I am currently in the process of doing some webscraping of Yahoo finance using Selenium. In the process of doing so, I discovered a discrepancy between the HTML received from the GET method of the driver and the HTML as seen when doing a right click + inspect of the source HTML when viewing the same web page in the browser.
From what i could glean from reading online sources, this is all down to the fact that Javascript + CSS is used to dynamically generate content on the page. Again, reading up on related posts, the solution basically boils down to “wait until the content you are looking for has been loaded”,then get the HTML. However, despite following guides, tutorials and threads on Stackoverflow, none of the approaches seem to be able to get the HTML of a Yahoo finance ticker webpage, as seen from a browser.
For sake of narrowing down the scope of the question, let’s suppose that the HTML i want to be available is the buy/sell/hold rating of a stock and the stock/ticker I am interested in is Affirm Holdings inc (AFRM):
And the associated HTML is here:
The HTML i am interested in retrieving
At the present, this is the code that has gotten the closest to achieving what i want:
'''Import necessary selenium components '''
from selenium import webdriver
from selenium.webdriver.common.by import By
from selenium.webdriver.common.action_chains import ActionChains
from selenium.webdriver.chrome.options import Options
from selenium.webdriver.support.ui import WebDriverWait
from selenium.webdriver.support import expected_conditions as EC
'''Make the driver run headless i.e do not actually open it in a browser window, running
it entirely in the background'''
chrome_options = Options()
chrome_options.add_argument("--headless")
driver = webdriver.Chrome(options=chrome_options)
'''Wait to ensure all the web elements are loaded'''
driver.implicitly_wait(10)
driver.maximize_window()
'''Get the desired webpage '''
driver.get("https://finance.yahoo.com/quote/AFRM?p=AFRM&.tsrc=fin-srch")
'''Handle the cookie consent popup that appears.
Find the button you want to click. This is done by finding an element with the name
reject'''
button = driver.find_element(By.NAME,'reject')
'''Click the button - by first scrolling down and then clicking '''
ActionChains(driver).move_to_element(button).click().perform()

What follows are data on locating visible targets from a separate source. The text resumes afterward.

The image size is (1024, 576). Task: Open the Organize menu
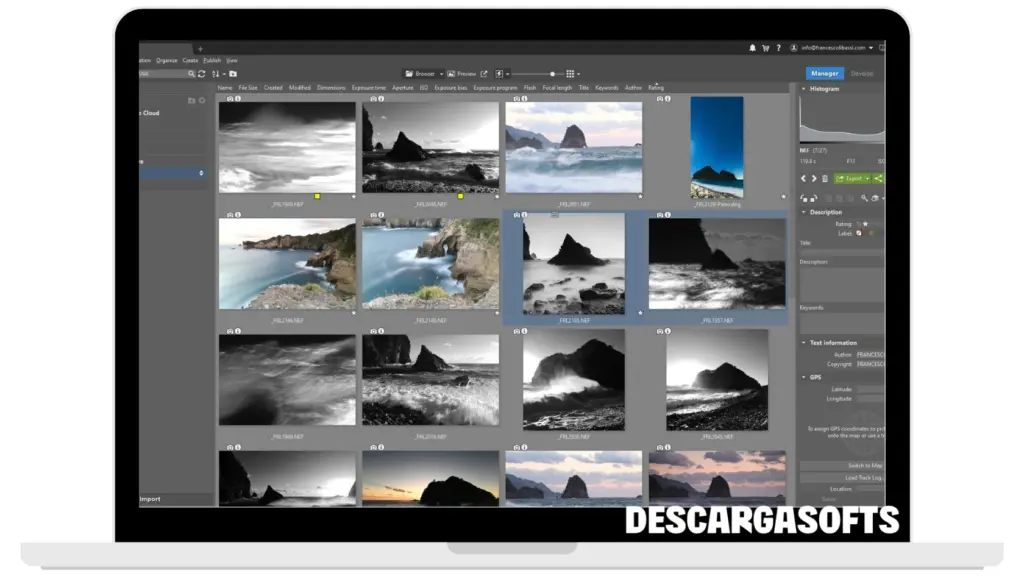(x=166, y=60)
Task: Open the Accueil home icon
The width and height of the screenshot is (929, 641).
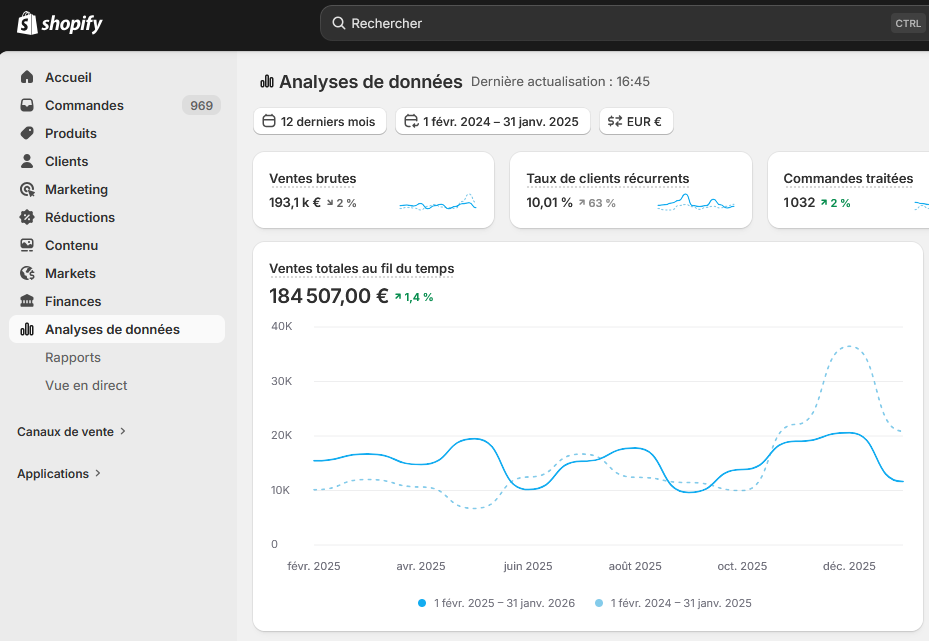Action: click(x=25, y=77)
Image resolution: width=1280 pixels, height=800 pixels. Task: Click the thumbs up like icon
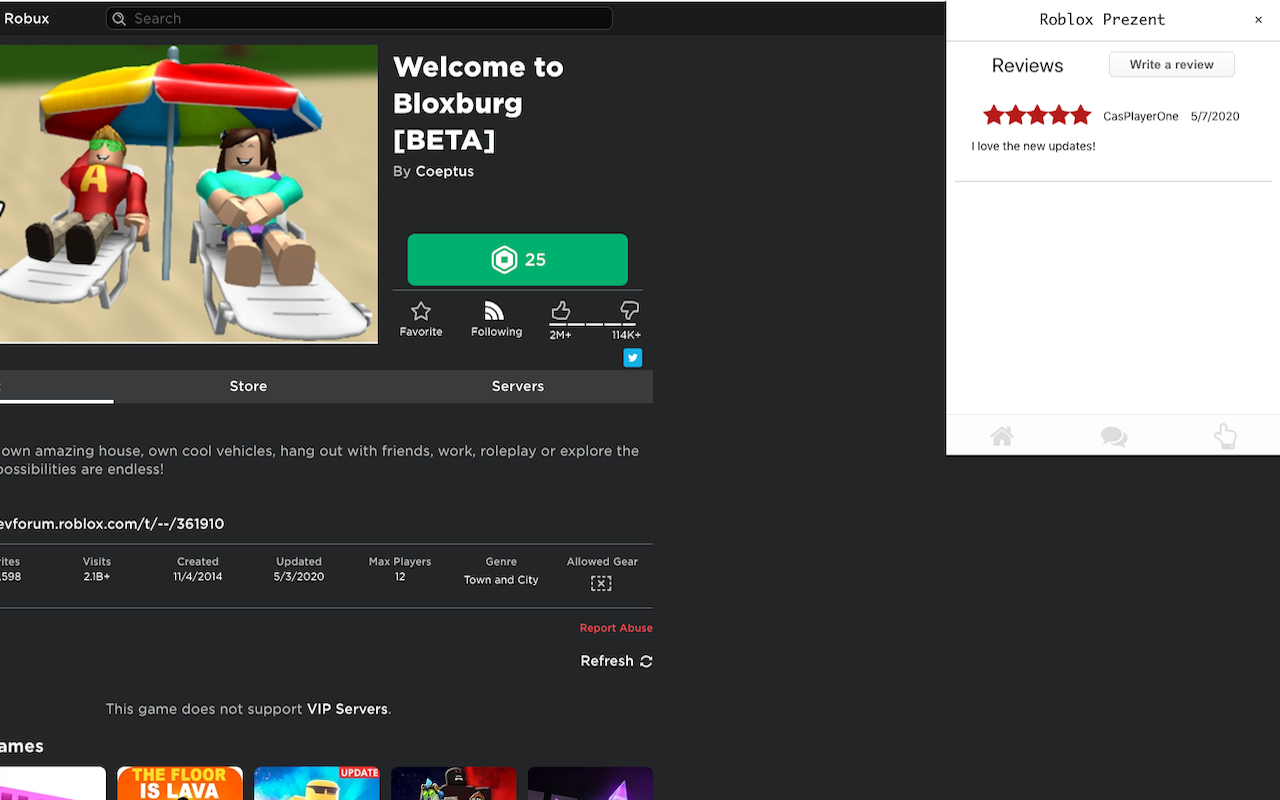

'''Wait until the HTML element with id=mrt-node-Col2-10-QuoteModule is visible'''
wait = WebDriverWait(driver, 10)
wait.until(EC.presence_of_all_elements_located((By.ID, "mrt-node-Col2-10-QuoteModule")))
'''Get the underlying HTML '''
html = driver.page_source
Why I am convinced this ought to work and confused why it doesn’t
When inspecting the HTML source code as seen in the browser, you can see that the html parts that define the analyst rating graphs has the following component:
id=mrt-node-Col2-10-QuoteModule
Which can be seen here, when inspecting the HTML
And my code does the folowing
wait = WebDriverWait(driver, 10)
wait.until(EC.presence_of_all_elements_located((By.ID, "mrt-node-Col2-10-QuoteModule")))
Which if i have not misunderstood things, waits for 10 seconds or the until the HTML component with the id “mrt-node-Col2-10-QuoteModule” is visible
However, when i inspect the underlying HTML, it still appears that i get the HTML without said components I.E i am still getting the HTML without anything JavaScript rendered. What is it that i am doing wrong here?
did you try to use python module
yfinance
? It doesn’t need to useSelenium
some servers may send different HTML for different users and for different devices (desktop, tablet, phone). They can also use some random values to stop scripts/bots/hackers/spamers.
maybe test code without
"--headless"
to see what you really get in browser.